Closed MinsukJi-NOAA closed 3 years ago
Dusan pointed out a suspicious line in BNDLYR.f as:
Why is the if test at line 277 in BNDLYR.f checking the values of T,Q,UH,VH when those arrays are not used in this loop? When I comment out this if test (and else block) model finishes successfully.
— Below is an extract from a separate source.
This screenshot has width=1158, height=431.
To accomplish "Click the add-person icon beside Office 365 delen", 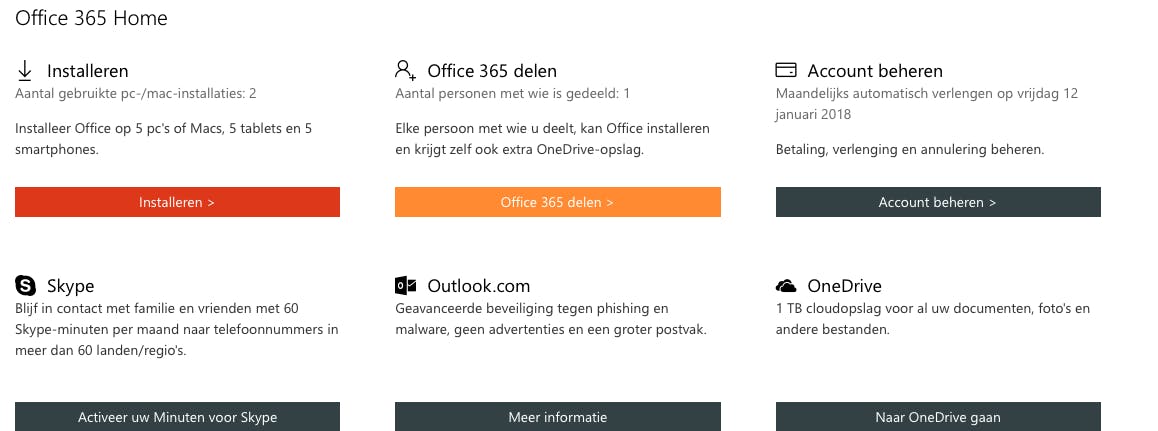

! IF(T(I,J,LBND)<spval.and.Q(I,J,LBND)<spval.and.& ! UH(I,J,LBND)<spval.and.VH(I,J,LBND)<spval) THEN
@MinsukJi-NOAA I make some changes in my branch post_bndlyr at https://github.com/WenMeng-NOAA/EMC_post. The rt test option control_debug in ufs-weather can be run through on WCOSS. A new upp lib was built (not debug mode) at /scratch1/NCEPDEV/stmp2/Wen.Meng/upp_lib/EMC_post/tests/install, please test it. Thanks!
I verified that the control_debug rt test passes. I will do more tests (e.g. regional as suggested by @junwang-noaa) and post findings.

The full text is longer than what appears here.